* [Task brief]
Pull each line containing "Obecność" from the data.

(Saved data entries)
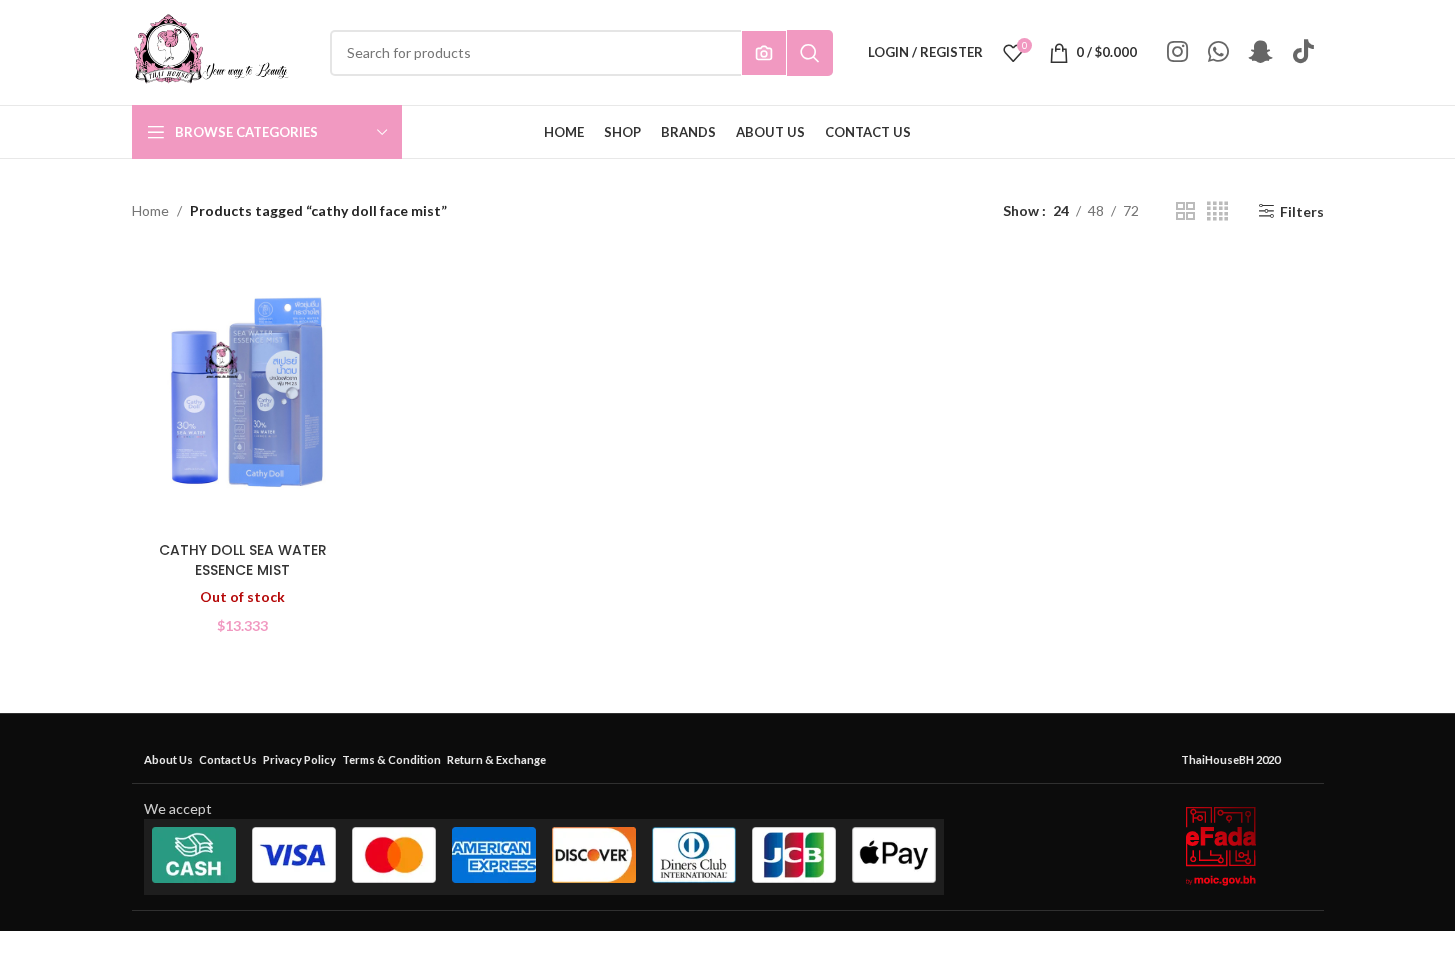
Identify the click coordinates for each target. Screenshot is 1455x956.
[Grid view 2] (1185, 211)
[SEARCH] (810, 53)
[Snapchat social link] (1261, 52)
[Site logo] (211, 50)
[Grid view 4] (1217, 211)
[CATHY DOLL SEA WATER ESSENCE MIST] (243, 393)
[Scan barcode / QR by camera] (764, 53)
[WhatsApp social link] (1218, 52)
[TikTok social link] (1303, 52)
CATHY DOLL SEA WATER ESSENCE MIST (243, 560)
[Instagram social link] (1177, 52)
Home (150, 210)
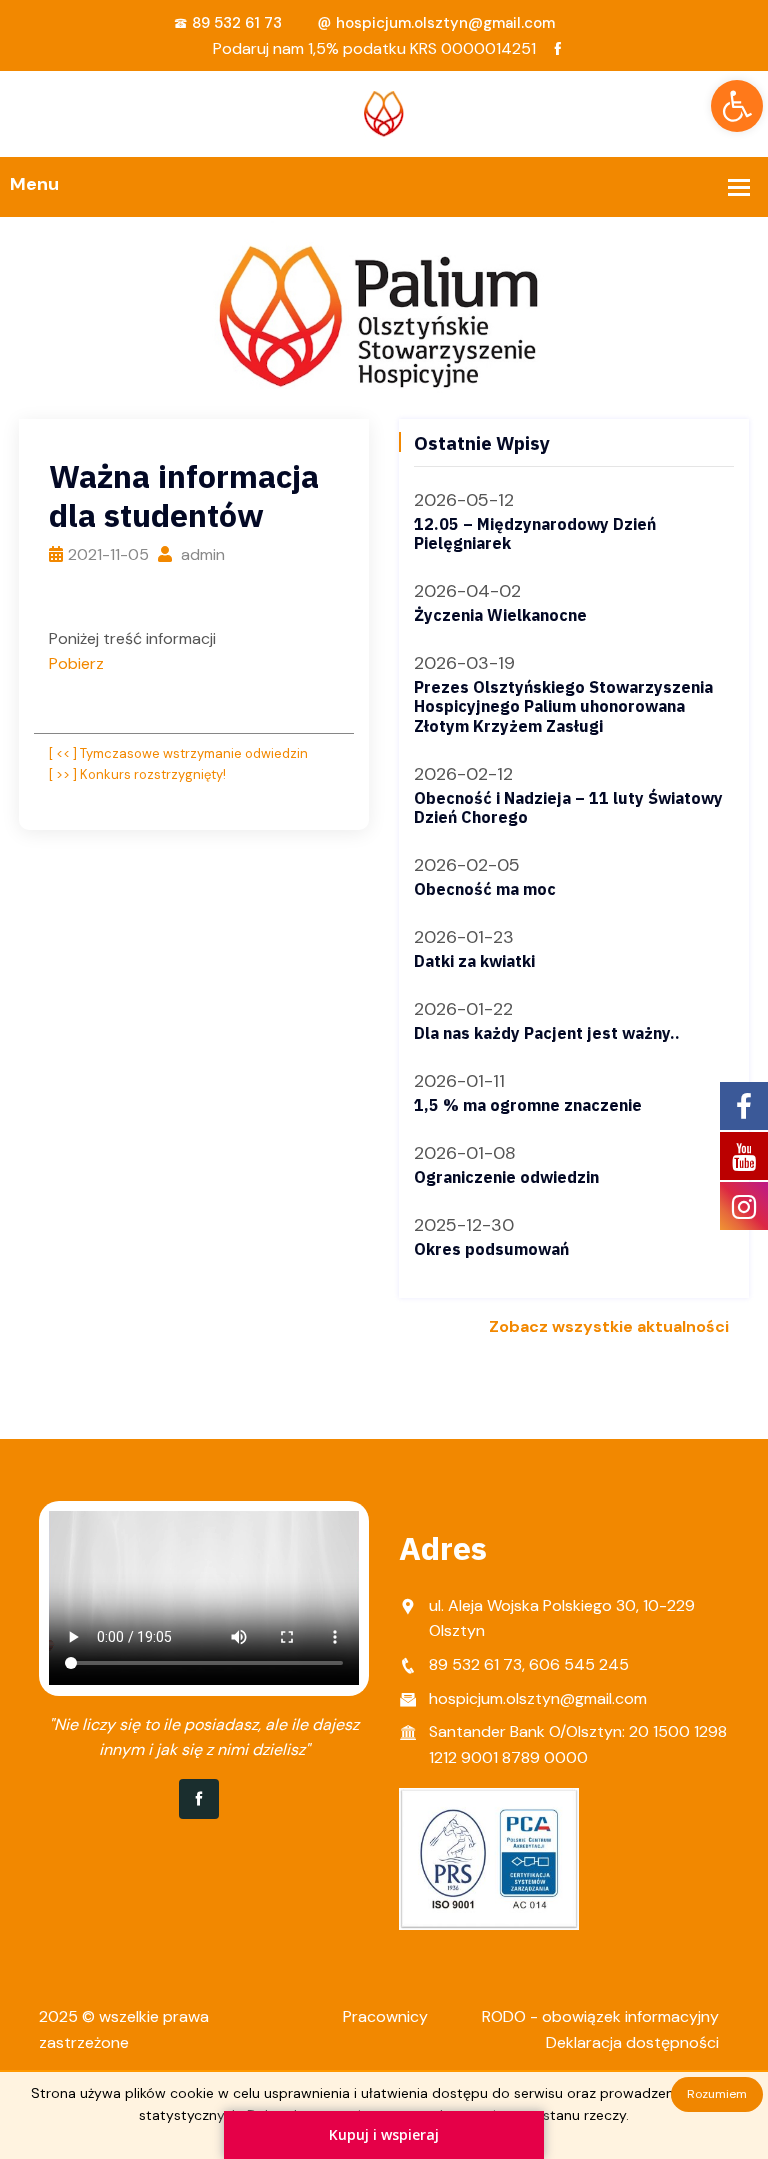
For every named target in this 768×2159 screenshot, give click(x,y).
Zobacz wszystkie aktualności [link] (609, 1326)
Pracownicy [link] (385, 2016)
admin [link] (201, 554)
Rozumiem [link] (717, 2094)
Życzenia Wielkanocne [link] (500, 615)
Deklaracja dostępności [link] (632, 2042)
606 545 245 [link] (579, 1664)
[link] (737, 106)
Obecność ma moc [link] (485, 889)
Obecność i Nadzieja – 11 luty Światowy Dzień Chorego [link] (568, 807)
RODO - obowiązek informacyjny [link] (600, 2016)
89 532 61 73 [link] (237, 23)
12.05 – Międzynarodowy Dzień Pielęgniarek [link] (535, 533)
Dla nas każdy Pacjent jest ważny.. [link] (547, 1033)
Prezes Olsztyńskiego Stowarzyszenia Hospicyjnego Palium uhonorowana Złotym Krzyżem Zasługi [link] (563, 706)
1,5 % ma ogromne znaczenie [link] (528, 1105)
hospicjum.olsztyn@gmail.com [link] (445, 23)
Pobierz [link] (76, 663)
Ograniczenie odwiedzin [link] (506, 1177)
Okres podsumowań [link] (491, 1249)
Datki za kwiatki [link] (474, 961)
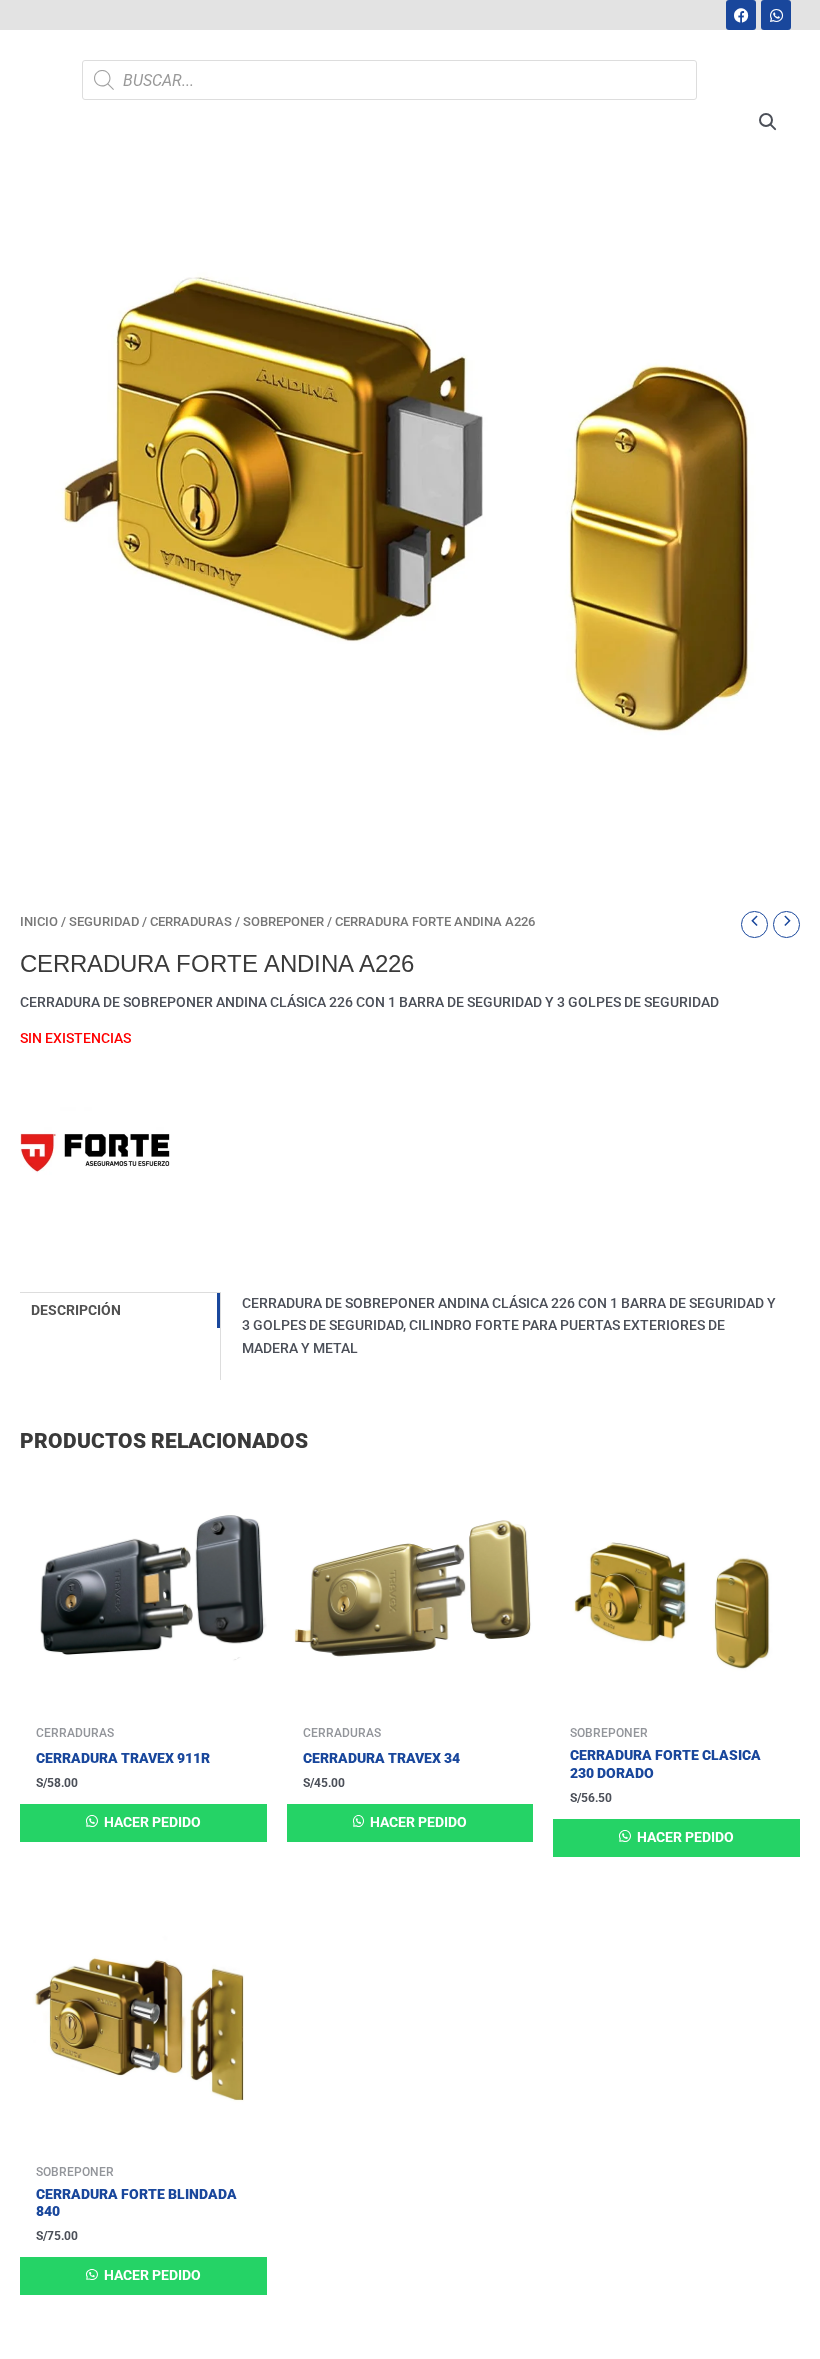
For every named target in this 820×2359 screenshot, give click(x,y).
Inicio (39, 921)
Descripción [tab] (76, 1310)
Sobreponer (283, 921)
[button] (768, 122)
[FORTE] (95, 1162)
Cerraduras (191, 921)
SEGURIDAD (104, 921)
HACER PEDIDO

* [Solution for this exercise]
Obecność ma moc [link] (485, 889)
Obecność i Nadzieja – 11 luty Światowy Dzień Chorego [link] (568, 807)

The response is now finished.